The coding skills that will get you hired in 2015

Gareth Halfacree

Tuesday 16 June 2015

Whether you’re hiring a programmer or learning to code, knowing which languages are topping the charts and which skills are the most sought-after will give you a valuable insight into where you should be concentrating your efforts.

Learning a programming language, students are told today, is the route to a successful and lucrative career. The trouble comes when trying to choose a language. There are so many and they’re not all made equal when it comes to finding jobs  or, indeed, for employers finding staff.


Highly popular languages are typically more versatile than less popular niche languages, and basing a project on a popular language means finding new staff is easier.

It should come as no surprise, in a world which is becoming increasingly cloud- and app-powered, that a VisionMobile European App Economy 2015 report shows Java as the most popular programming language throughout Europe, after the HTML5 web markup language. An analysis of the GitHub code repository service by US analyst firm RedMonk shows this is not a local trend: Java tops the tree globally, as does the similarly-named but unrelated dynamic language JavaScript.

Those looking for programming jobs will likely find themselves performing a test, and an analysis by CodeEval suggests that Python – a popular language in education – is by far the most popular in that context.


Knowledge of which is the most popular language must be tempered with an understanding of which is the most suitable for a given task, however, particularly when hiring staff. With many companies turning to mobile app development, a different picture emerges: Vision Mobile reports that the popularity of Apple’s iOS platform has resulted in 180,000 iOS-related jobs in the UK alone, and these require quite a different language profile.
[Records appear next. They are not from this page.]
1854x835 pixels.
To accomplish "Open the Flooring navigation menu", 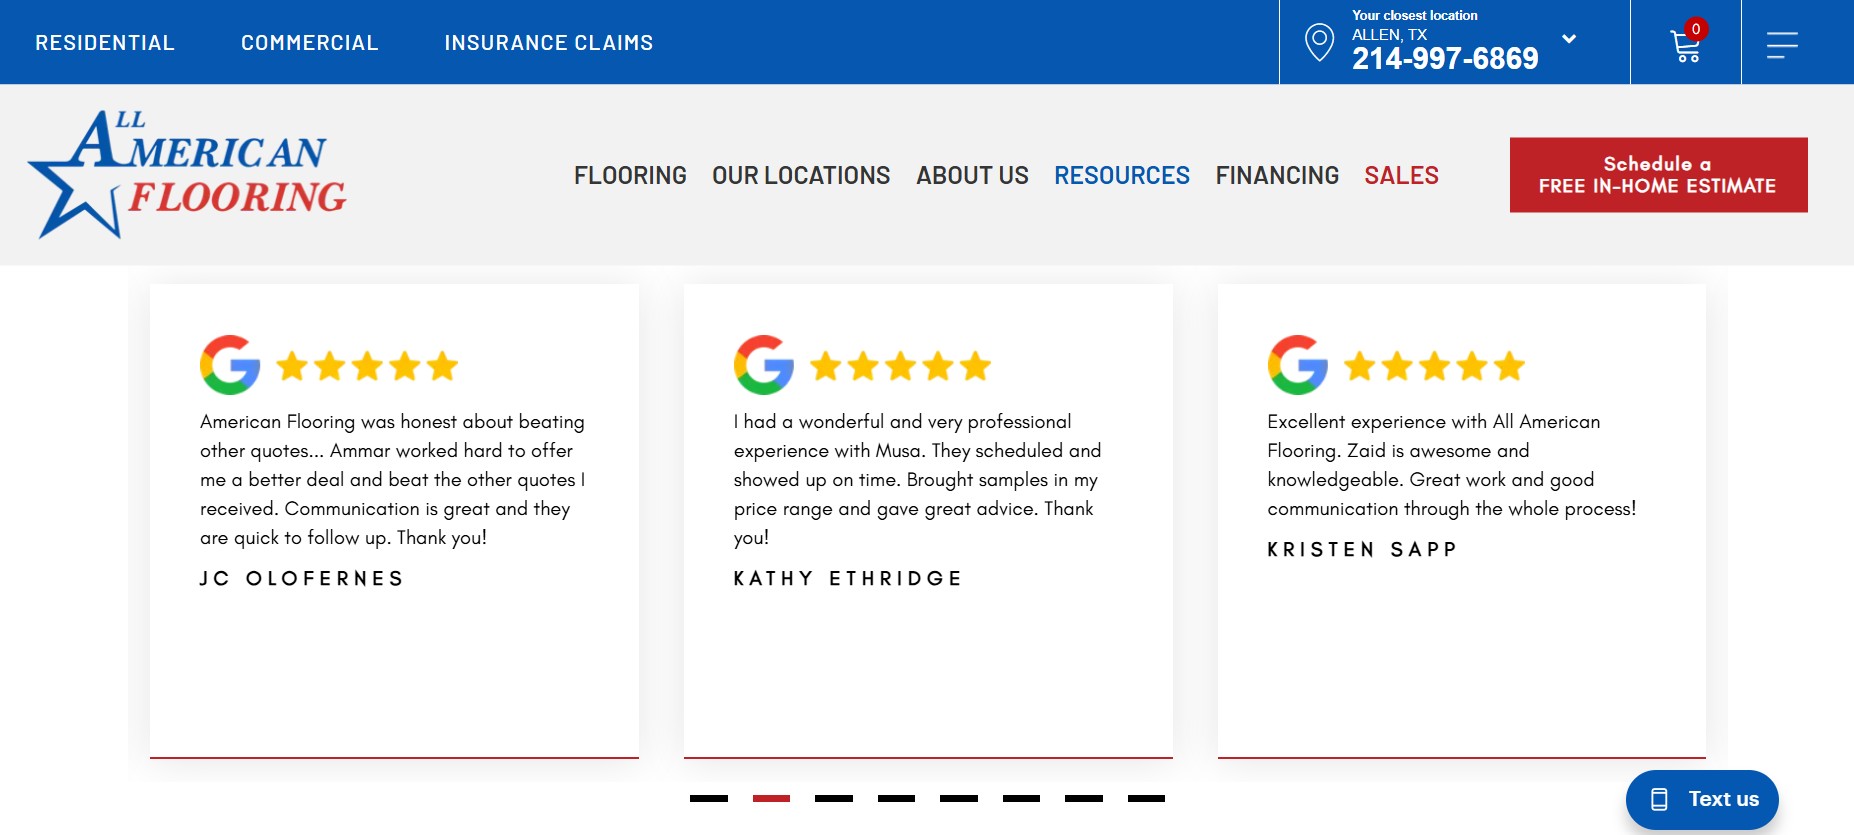I will point(630,176).
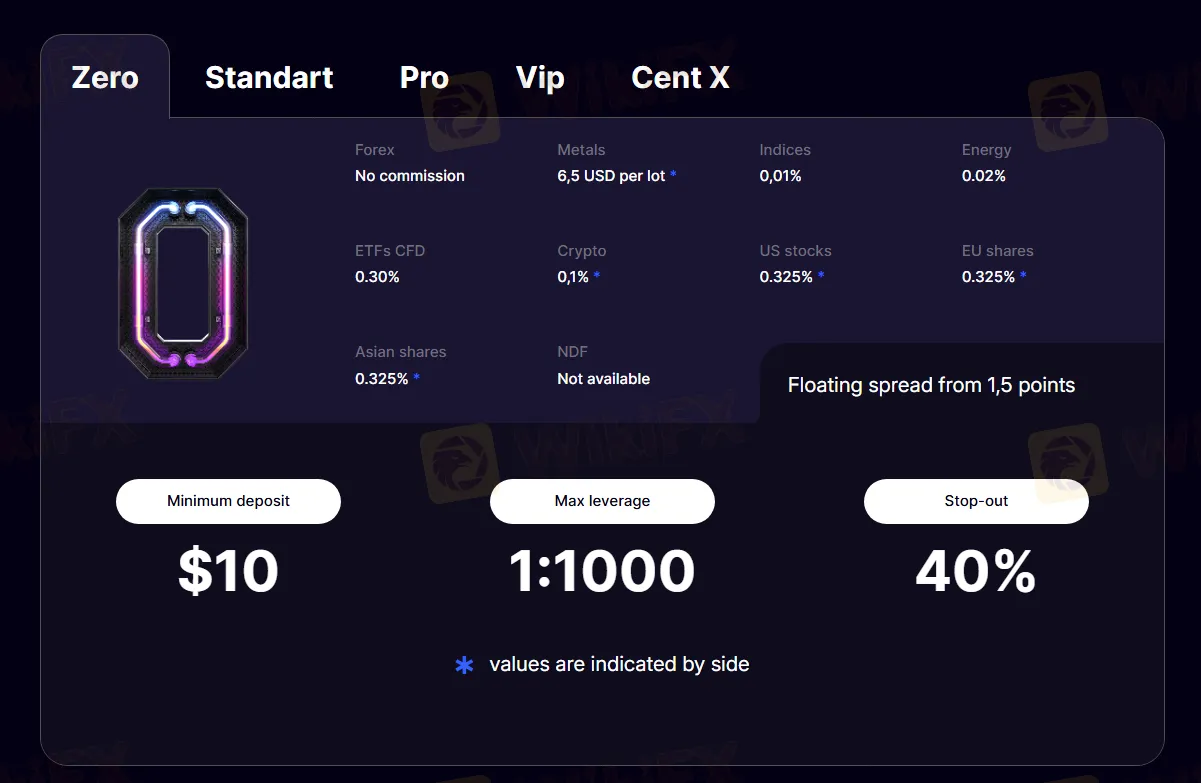This screenshot has width=1201, height=783.
Task: Click the asterisk next to US stocks
Action: point(821,277)
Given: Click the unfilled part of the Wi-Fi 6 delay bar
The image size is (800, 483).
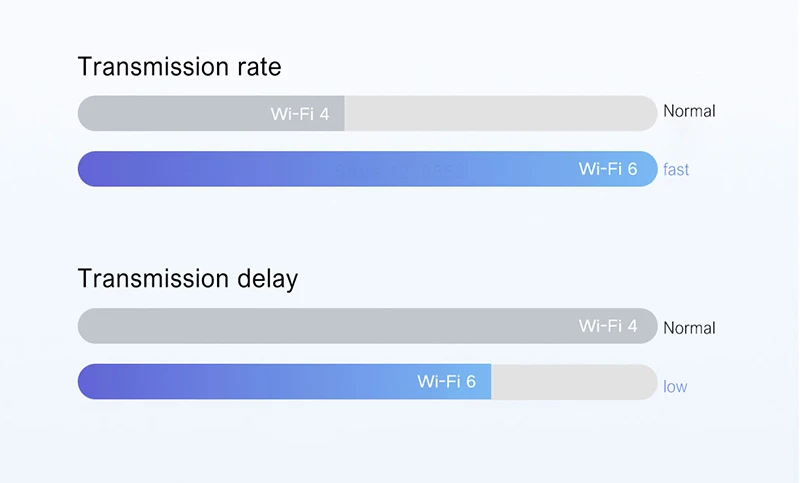Looking at the screenshot, I should [572, 381].
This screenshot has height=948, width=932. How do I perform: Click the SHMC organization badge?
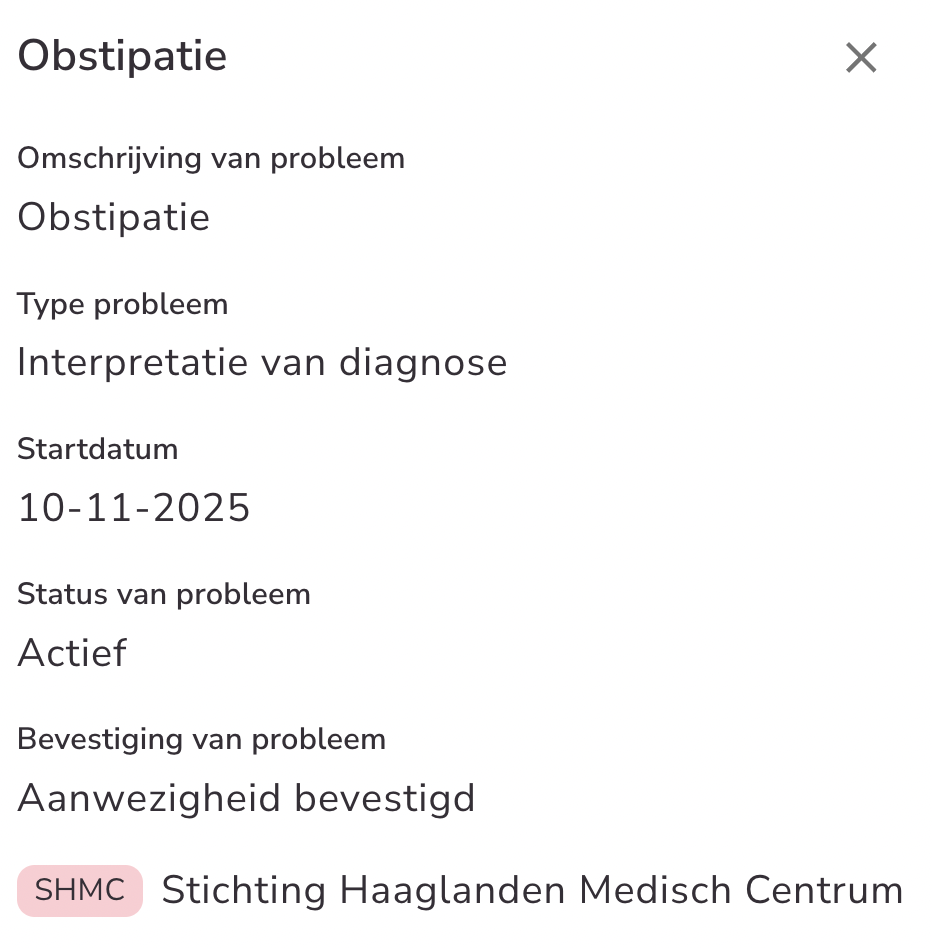80,890
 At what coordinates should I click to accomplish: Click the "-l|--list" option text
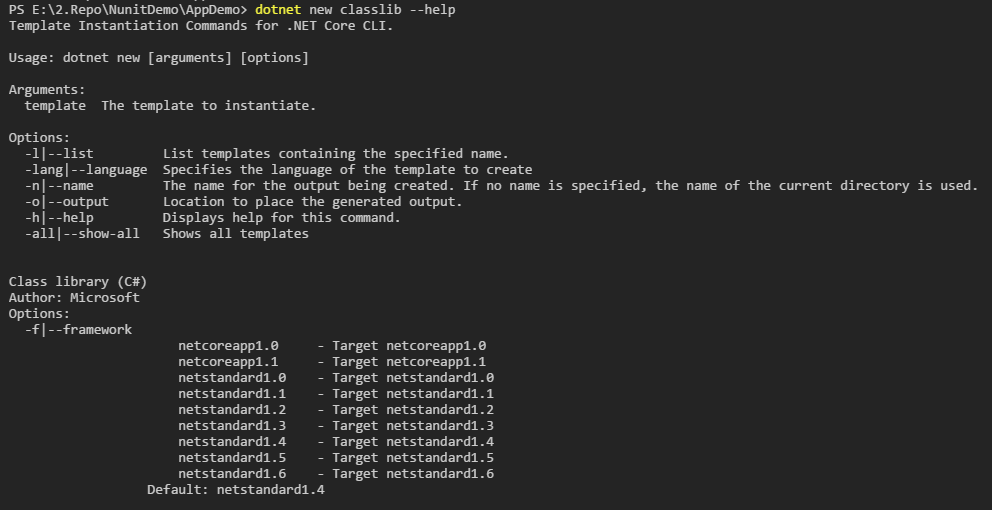click(59, 154)
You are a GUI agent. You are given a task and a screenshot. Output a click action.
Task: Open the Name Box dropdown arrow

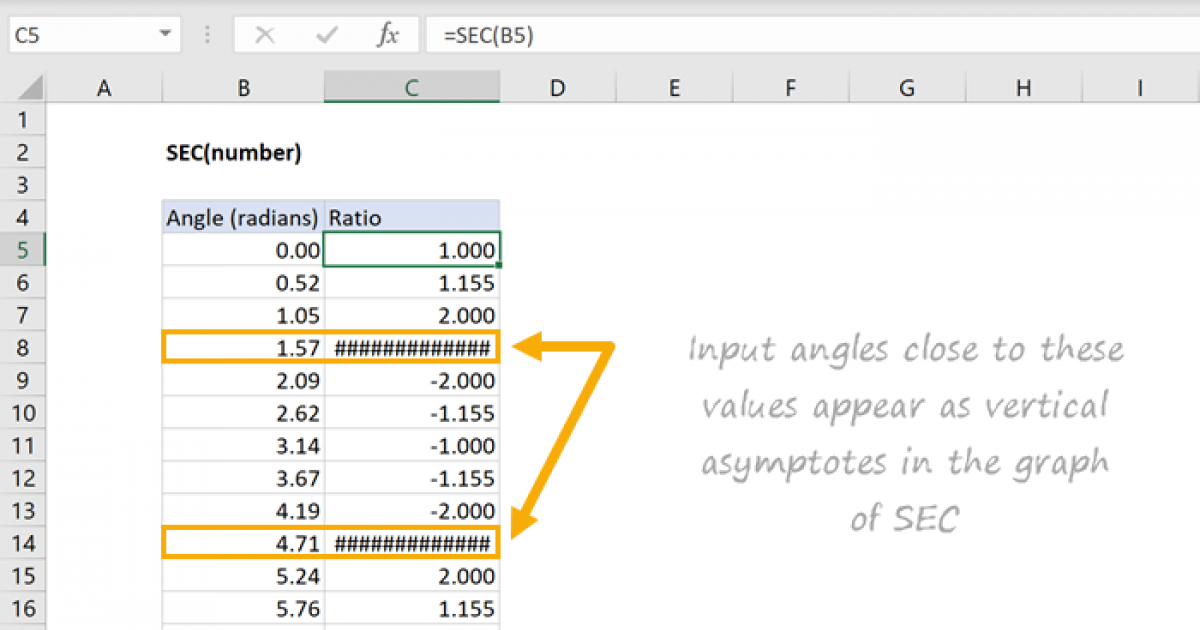[166, 34]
Where JavaScript reigns supreme on the web and Java for projects requiring cross-platform portability, Apple’s Swift  based on C and Objective-C – is becoming increasingly popular. Despite having been introduced only four months before the VisionMobile report was compiled, it ranked as the sixth most popular language in Europe – a placing that is likely to rapidly rise.

Skill Sets

Technology projects don’t rely on languages alone, of course. Staff are required to have various skills. In its 2015 Jobs Report, the Linux Foundation discovered that the open-source operating system was in high demand with 97 per cent of hiring managers looking for knowledge of the platform. Other sought-after skills include knowledge of cloud computing platforms, while a developer survey from Stack Overflow suggested that knowing Git, more than any other version control system, would stand a job-seeker in good stead.

When it comes to programming, as in life, companies and prospective employees alike should carefully consider their choice of language.